If you’re renting a property, as either a tenant or a landlord, you should be quite familiar with the concept of incoming and outgoing inspections – they are, after all, required by law under the Rental Housing Act. Despite this, many people consider inspections to be a formality at most. Jacqui Savage, the Rawson Property Group’s National Rentals Development Manager, explains why this can be a very dangerous stance to take.
“The incoming inspection with a new tenant forms the foundation of the relationship between landlord, tenant and agent,” she says. “It’s not just about making sure everyone knows which skirtings are dented and where that cracked tile is: it’s also about laying down rules and expectations for the rental period, and establishing a level of trust.”
As such, it is absolutely essential that the tenant is present for the incoming inspection, but failing to attend can have consequences and simply tarnishing the agent or landlord’s good opinion.
“If the tenant whose name is on the lease doesn’t show up to their agreed-upon incoming inspection appointment, they legally forfeit their right to contest repair costs deducted from their deposit when they move out,” says Savage. “That said, it’s equally important for the landlord or their appointed representative to show up, because they also forfeit their right to claim for future repairs if they fail to appear.”
The reasons behind this rule are quite logical: if a tenant doesn’t attend the inspection, they can’t prove they didn’t cause the damage in question. If a landlord or rental agent doesn’t attend, they can’t prove that the damage wasn’t already there when the tenant moved in.
Meticulously-recorded incoming and outgoing inspections put an end to these kinds of disagreements, but they need to be thorough to be effective.
“There is a lot to cover during an inspection,” says Savage, “which is why we encourage agents to use a detailed checklist – created in advance – that itemises all building elements and inventory from floor to ceiling, room by room. Every flaw needs to be documented in writing and photographed, and general pictures of the property’s overall condition should be taken as well. The resulting document must then be signed by the tenant and agent, and a copy given to everyone involved.”

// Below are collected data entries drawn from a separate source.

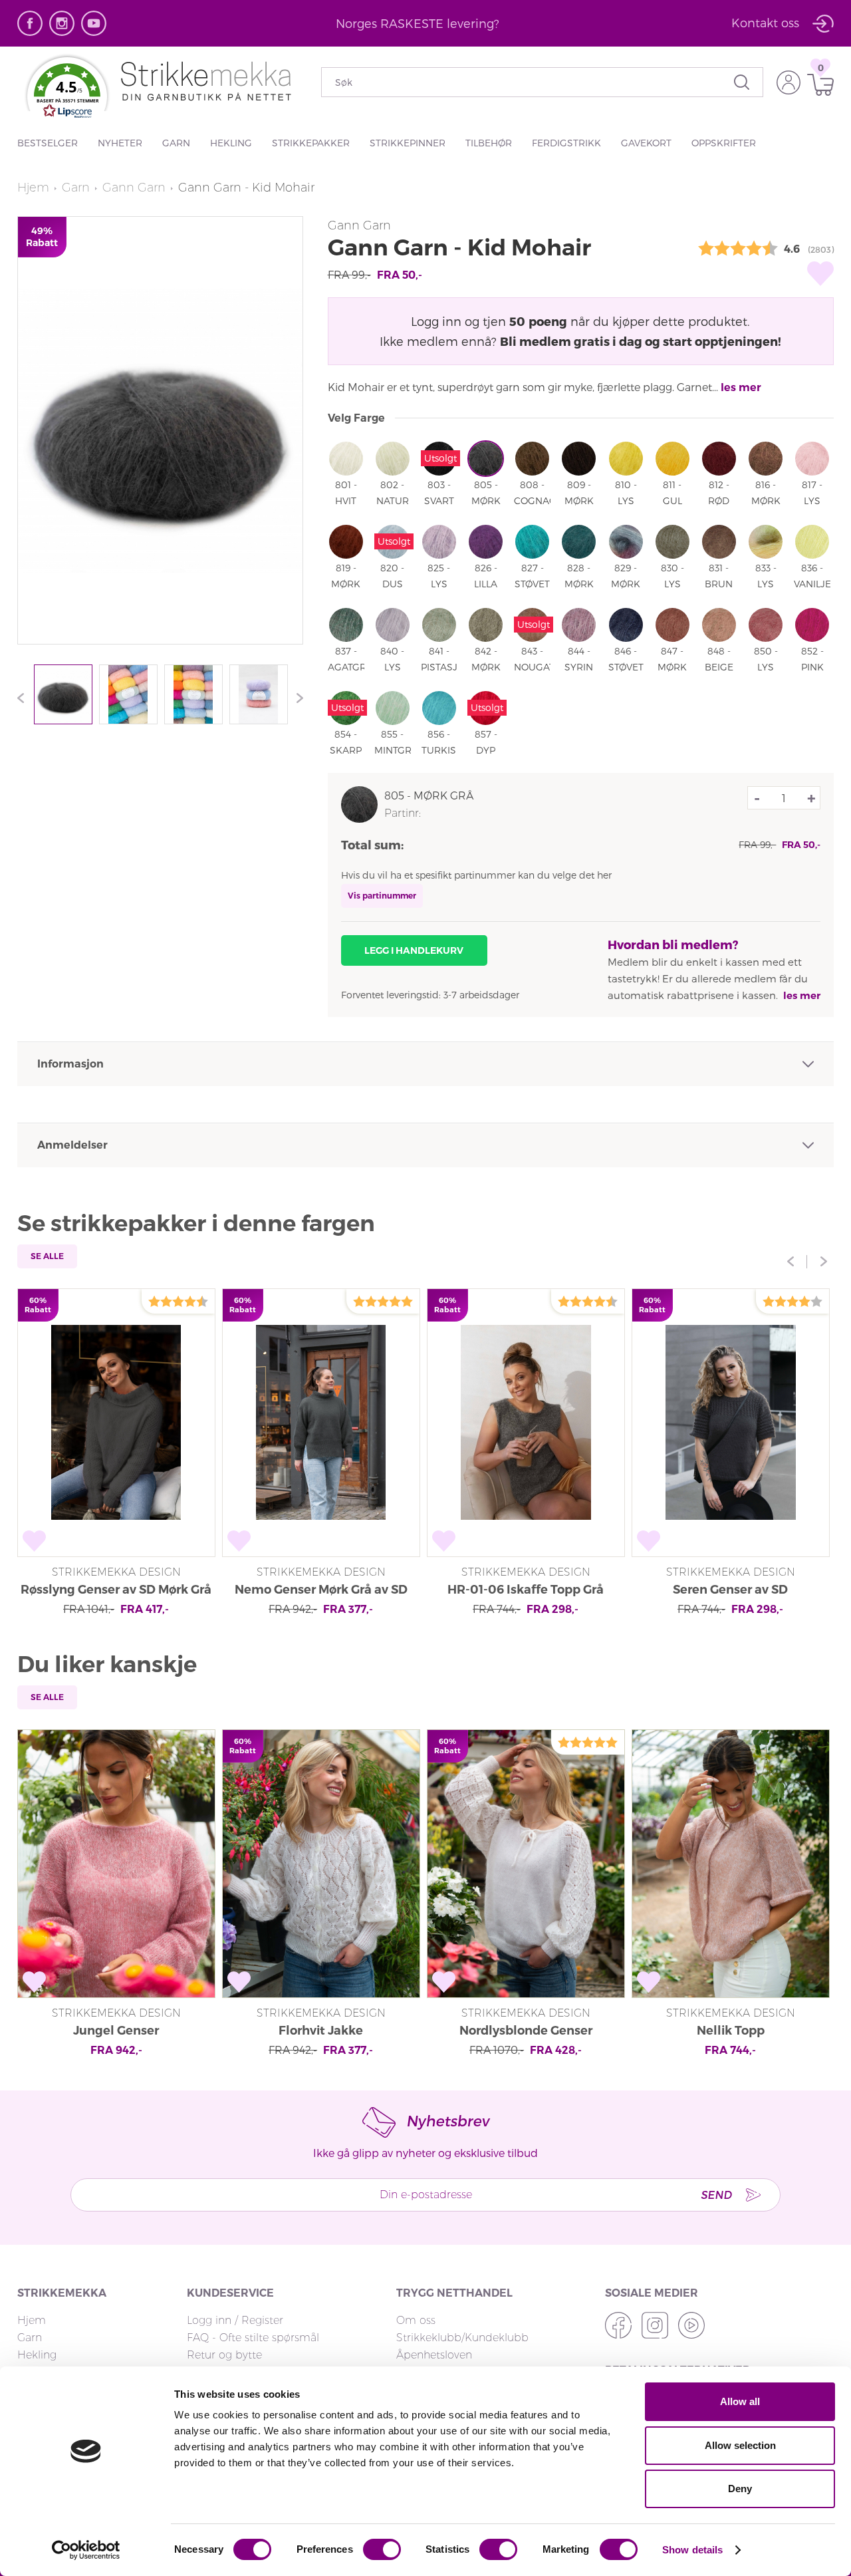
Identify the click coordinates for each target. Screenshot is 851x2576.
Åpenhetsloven (434, 2355)
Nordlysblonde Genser (525, 2030)
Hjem (33, 187)
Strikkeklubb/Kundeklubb (462, 2337)
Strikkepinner (407, 142)
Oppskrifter (723, 142)
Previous (24, 697)
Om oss (415, 2320)
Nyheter (120, 142)
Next (296, 697)
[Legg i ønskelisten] (820, 273)
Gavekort (646, 142)
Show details (692, 2549)
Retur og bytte (224, 2355)
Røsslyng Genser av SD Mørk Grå (116, 1589)
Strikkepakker (311, 142)
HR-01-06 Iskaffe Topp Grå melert (525, 1591)
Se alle (47, 1256)
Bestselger (47, 142)
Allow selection (740, 2445)
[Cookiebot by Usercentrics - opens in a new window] (86, 2550)
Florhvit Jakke (321, 2030)
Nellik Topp (731, 2030)
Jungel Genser (116, 2030)
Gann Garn (134, 187)
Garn (176, 142)
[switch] (382, 2549)
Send (716, 2194)
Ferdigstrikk (566, 142)
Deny (740, 2488)
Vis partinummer (382, 896)
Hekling (231, 142)
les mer (741, 387)
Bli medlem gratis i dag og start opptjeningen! (640, 341)
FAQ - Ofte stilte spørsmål (253, 2337)
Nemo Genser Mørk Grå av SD (321, 1589)
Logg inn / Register (235, 2320)
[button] (67, 94)
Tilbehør (488, 142)
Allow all (740, 2401)
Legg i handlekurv (413, 950)
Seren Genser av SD (730, 1589)
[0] (817, 85)
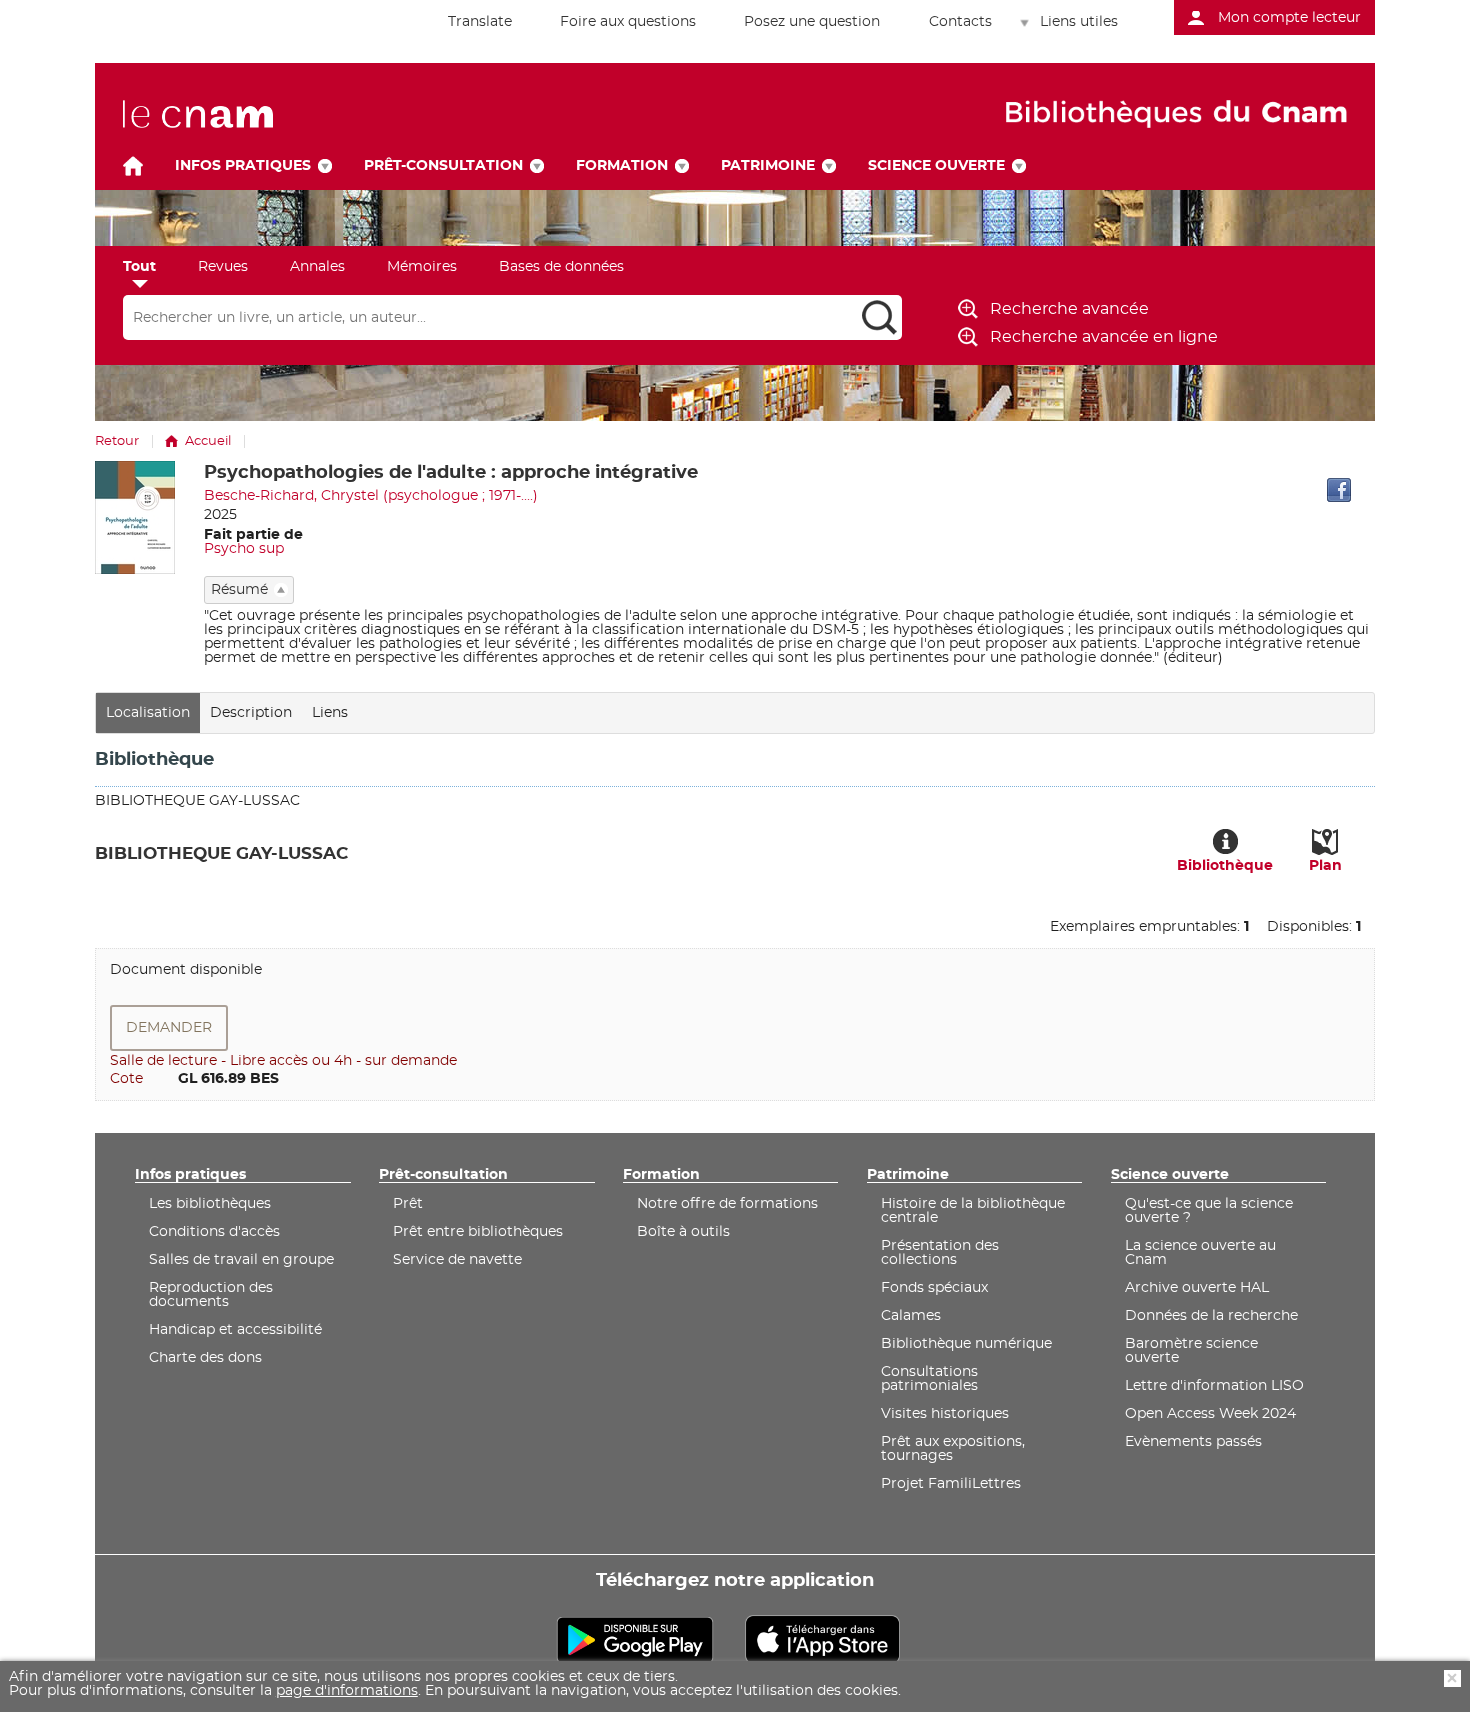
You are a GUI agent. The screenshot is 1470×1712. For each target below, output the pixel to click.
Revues (223, 267)
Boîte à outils (683, 1232)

By bracketing a lease with an inspection on either end like this, culpability is easy to prove. To prevent or minimise problems in the first place, however, more frequent checks are advised.
“A big part of our Rawson Rentals ethos is matching the right landlord with the right tenant,” says Savage, “and that means maintaining transparency and open lines of communication throughout the lease period. To achieve this, we conduct inspections at least once every six months to confirm that everything is in order, and nip any potential issues in the bud.”
While some tenants may not find the prospect of additional inspections appealing, they can actually be quite useful – particularly towards the end of a lease.
“Interim inspections can highlight issues that will crop up in the outgoing inspection, giving tenants the chance to attend to things themselves rather than have the cost deducted from their deposit later on,” says Savage. “Some of our rental agents will even do a specific pre-outgoing inspection to give tenants this opportunity – it’s nice to be able to help them save money if we can do so in a responsible way.”
No matter how responsible you are, however, inspections are an inescapable – and important – part of the rental experience. They are also the best way to protect tenant and landlord interests, and ensure fair treatment for everyone at the end of the day.